S'il y a bien quelqu'un qui a connu un avant- et un après-2014, année de l'annexion de la Crimée par Vladimir Poutine, un historien de formation capable de voir en quoi ce 80e anniversaire du D-Day peut nous aider à comprendre le tragique de la guerre et de ce qu'il en coûte pour se libérer de l'occupant, c'est Jean-Yves Le Drian. Sous François Hollande comme avec Emmanuel Macron, il a plaidé pour le rapport de force avec la Russie de Poutine. De retour cette semaine d'une nouvelle mission au Liban, il a répondu à nos questions.
LA TRIBUNE DIMANCHE - En quoi les cérémonies d'anniversaire du Débarquement cette année seront-elles différentes de celles que vous avez connues il y a dix ans, en 2014 ?

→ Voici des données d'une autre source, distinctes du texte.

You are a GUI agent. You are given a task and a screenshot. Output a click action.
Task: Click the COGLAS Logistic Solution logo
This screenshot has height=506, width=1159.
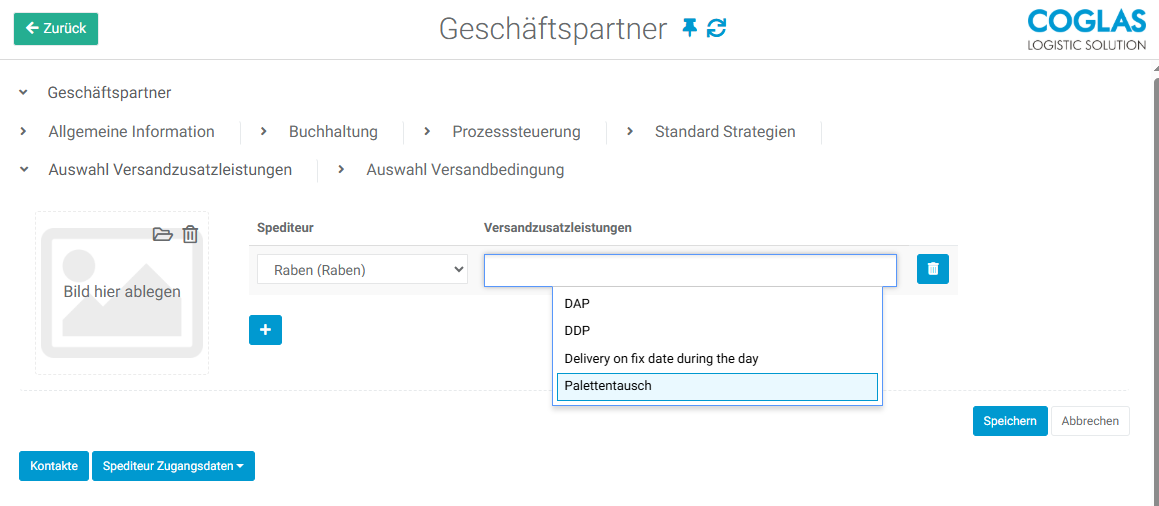(1086, 30)
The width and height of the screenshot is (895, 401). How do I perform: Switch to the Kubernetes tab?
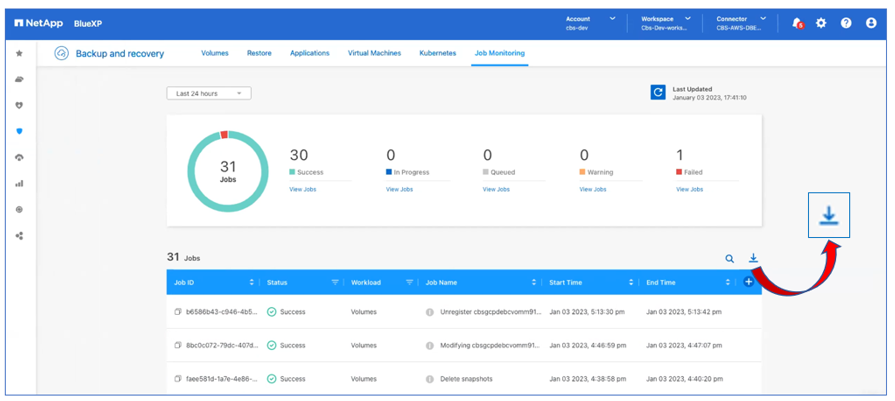coord(438,53)
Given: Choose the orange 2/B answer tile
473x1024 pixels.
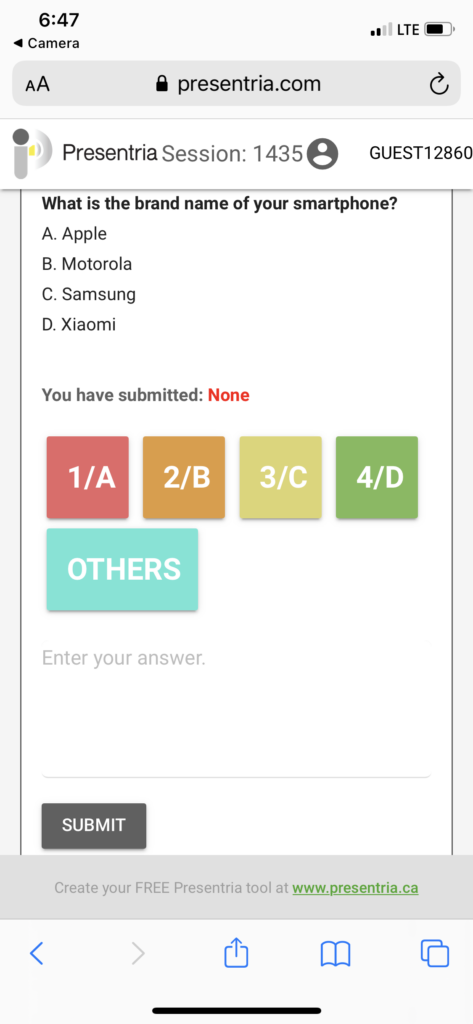Looking at the screenshot, I should (x=184, y=477).
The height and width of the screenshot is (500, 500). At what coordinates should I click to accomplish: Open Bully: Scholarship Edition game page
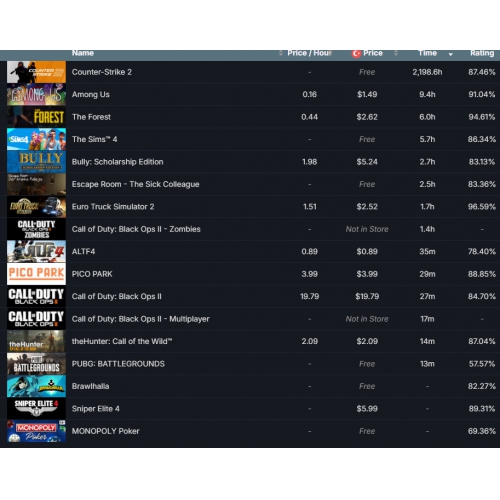pyautogui.click(x=118, y=162)
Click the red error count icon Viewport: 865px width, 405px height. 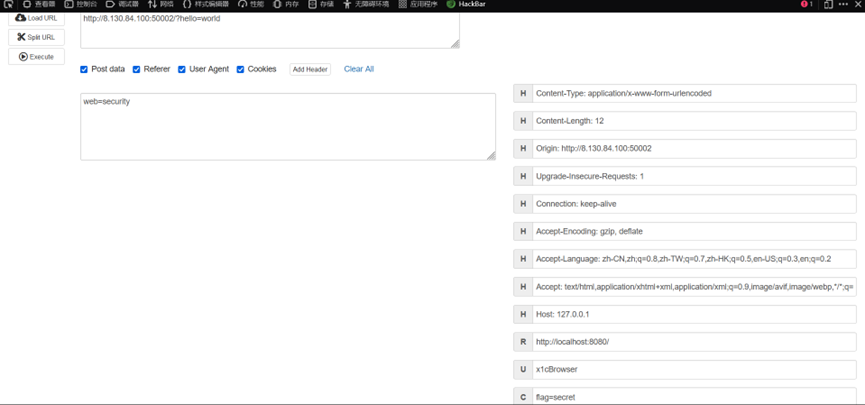pyautogui.click(x=806, y=4)
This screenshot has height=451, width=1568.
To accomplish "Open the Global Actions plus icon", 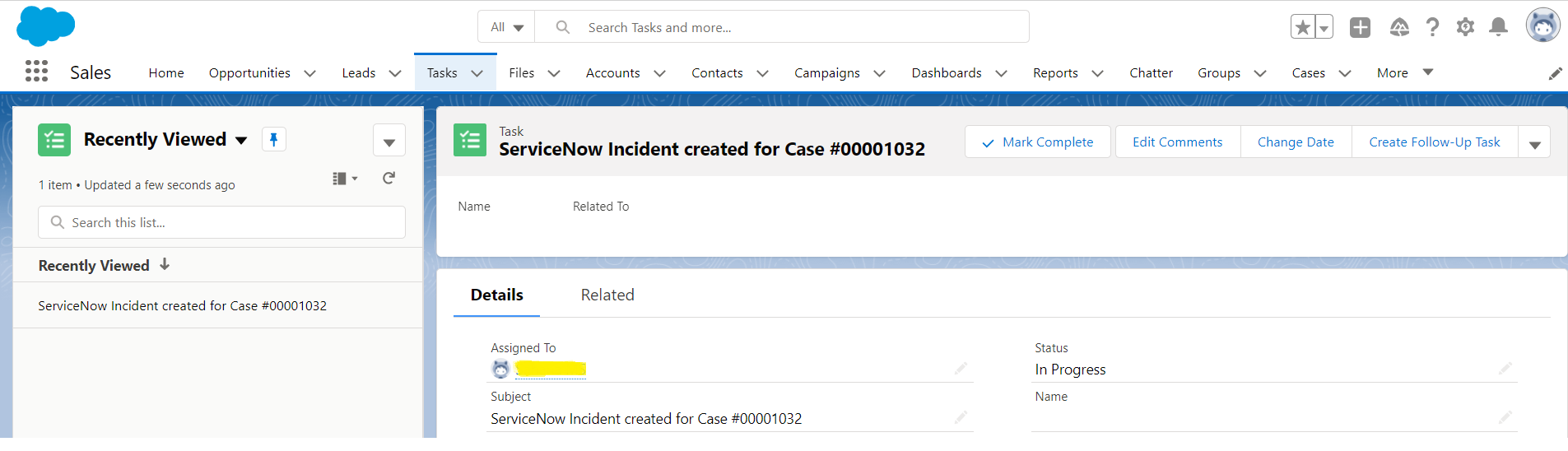I will [1360, 27].
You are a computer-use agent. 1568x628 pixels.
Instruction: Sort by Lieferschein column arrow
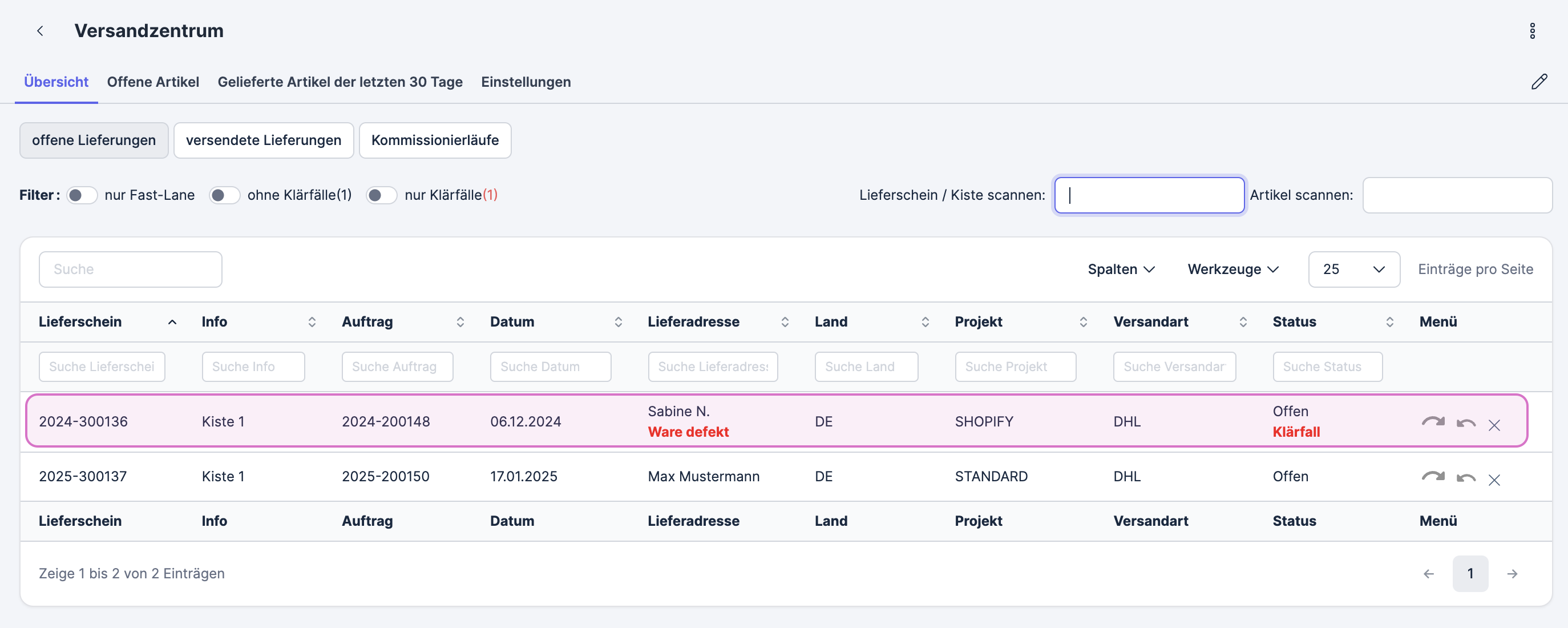pyautogui.click(x=172, y=322)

JEAN-YVES LE DRIAN - Quand on se remémore la cérémonie du 6 juin 2014 s'installe l'étrange impression que ce fut le dernier acte international d'une période désormais révolue, une sorte d'ultime étape avant le basculement du monde. Tous étaient présents : la reine Élisabeth II, le président Obama, le président Poutine, la chancelière Merkel et bien d'autres, y compris des représentants de ce que l'on appelle aujourd'hui le « Sud global ». Ils avaient répondu à l'invitation du président Hollande pour célébrer la liberté retrouvée et partager la conviction que le monde pouvait vivre en paix sur la base des principes élaborés à la fin de la guerre. Les grands accords internationaux de sécurité collective étaient toujours en place, la relation entre l'Otan et la Russie fonctionnait. Il faisait beau, l'atmosphère était détendue... Mais ce n'était finalement qu'une apparence, déjà des fissures apparaissaient avec la montée du terrorisme, l'occupation de la Crimée, les combats dans le Donbass, comme autant de germes de bouleversements à venir, même si personne n'entrevoyait l'accélération et l'ampleur des ruptures.